_Prompt_
Copy each line of the entries that contains the word "agent".

Items from a data source:
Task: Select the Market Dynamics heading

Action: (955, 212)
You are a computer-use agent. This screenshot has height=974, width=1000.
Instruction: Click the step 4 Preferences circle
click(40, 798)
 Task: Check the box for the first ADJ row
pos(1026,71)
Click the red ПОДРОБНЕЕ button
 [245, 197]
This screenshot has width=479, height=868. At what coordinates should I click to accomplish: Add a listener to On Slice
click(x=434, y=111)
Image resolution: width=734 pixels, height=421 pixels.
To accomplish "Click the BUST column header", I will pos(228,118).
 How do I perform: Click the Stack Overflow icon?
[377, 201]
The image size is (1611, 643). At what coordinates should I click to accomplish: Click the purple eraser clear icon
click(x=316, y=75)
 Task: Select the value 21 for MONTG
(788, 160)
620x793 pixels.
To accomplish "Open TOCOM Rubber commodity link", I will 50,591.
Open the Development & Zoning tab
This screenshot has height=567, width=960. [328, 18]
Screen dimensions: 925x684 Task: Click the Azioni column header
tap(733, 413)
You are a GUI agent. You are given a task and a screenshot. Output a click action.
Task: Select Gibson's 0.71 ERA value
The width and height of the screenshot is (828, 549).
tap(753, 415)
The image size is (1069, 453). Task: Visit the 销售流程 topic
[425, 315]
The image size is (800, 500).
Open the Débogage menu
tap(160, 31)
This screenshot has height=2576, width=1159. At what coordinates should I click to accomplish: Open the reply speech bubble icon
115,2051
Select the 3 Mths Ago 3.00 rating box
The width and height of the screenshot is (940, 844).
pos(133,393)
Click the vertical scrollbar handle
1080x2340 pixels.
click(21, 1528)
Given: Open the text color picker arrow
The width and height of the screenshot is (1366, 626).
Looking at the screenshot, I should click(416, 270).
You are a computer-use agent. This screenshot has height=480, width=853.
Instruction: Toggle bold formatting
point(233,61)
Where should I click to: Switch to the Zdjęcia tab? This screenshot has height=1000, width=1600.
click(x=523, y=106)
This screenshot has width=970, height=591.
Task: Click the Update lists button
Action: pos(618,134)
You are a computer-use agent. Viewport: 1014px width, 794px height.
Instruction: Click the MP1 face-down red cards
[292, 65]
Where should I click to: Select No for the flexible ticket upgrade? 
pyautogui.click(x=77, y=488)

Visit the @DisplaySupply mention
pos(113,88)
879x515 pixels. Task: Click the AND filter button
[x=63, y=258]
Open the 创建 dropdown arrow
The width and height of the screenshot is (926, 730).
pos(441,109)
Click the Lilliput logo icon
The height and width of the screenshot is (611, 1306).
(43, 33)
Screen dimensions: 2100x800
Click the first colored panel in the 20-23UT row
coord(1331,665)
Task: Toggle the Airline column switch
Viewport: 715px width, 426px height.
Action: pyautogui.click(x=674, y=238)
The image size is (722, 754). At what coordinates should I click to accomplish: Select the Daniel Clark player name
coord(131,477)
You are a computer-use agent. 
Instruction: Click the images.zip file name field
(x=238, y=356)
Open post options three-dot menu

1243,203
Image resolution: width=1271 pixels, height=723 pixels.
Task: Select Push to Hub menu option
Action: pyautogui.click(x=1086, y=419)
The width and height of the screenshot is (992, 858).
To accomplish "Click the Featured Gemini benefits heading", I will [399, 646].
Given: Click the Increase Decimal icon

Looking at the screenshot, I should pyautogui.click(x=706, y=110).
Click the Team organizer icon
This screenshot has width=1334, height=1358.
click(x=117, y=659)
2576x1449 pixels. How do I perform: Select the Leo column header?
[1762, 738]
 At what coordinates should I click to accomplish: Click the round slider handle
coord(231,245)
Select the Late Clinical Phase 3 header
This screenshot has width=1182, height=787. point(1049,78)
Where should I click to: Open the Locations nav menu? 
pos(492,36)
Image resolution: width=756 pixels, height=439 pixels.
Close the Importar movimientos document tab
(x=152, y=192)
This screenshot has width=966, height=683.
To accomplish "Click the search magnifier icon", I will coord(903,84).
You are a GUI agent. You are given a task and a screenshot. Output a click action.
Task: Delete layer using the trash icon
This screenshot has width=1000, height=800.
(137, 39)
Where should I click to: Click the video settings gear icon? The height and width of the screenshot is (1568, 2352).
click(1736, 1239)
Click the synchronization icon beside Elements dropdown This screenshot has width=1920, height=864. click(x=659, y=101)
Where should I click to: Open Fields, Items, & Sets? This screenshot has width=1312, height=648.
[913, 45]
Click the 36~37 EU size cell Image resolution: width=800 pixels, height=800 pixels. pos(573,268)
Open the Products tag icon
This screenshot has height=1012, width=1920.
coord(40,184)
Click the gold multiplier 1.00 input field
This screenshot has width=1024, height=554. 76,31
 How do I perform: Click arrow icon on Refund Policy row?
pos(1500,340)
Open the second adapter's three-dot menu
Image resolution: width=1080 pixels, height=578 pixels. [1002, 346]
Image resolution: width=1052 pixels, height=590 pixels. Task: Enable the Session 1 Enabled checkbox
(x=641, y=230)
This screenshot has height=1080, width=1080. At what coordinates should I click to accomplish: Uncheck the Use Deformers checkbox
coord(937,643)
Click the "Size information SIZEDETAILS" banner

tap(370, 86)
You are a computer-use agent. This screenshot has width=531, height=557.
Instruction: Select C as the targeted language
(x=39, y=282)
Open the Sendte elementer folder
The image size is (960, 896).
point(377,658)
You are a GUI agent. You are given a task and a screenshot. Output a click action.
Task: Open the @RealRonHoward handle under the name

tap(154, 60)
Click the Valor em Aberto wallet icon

_Task answer_
You are a computer-use agent. This screenshot has height=974, width=1000.
You are a GUI agent. You are given a task and a screenshot. Output a click action.
You are a computer-use agent. This screenshot has height=480, width=853.
You are a computer-use agent. Viewport: 1014px width, 794px height.
You are a computer-use agent. 
You are a GUI agent. You are given a task and a screenshot. Output a click action.
You are a computer-use agent. This screenshot has width=531, height=557.
You are a GUI agent. You are given a task and a screenshot. Output a click action.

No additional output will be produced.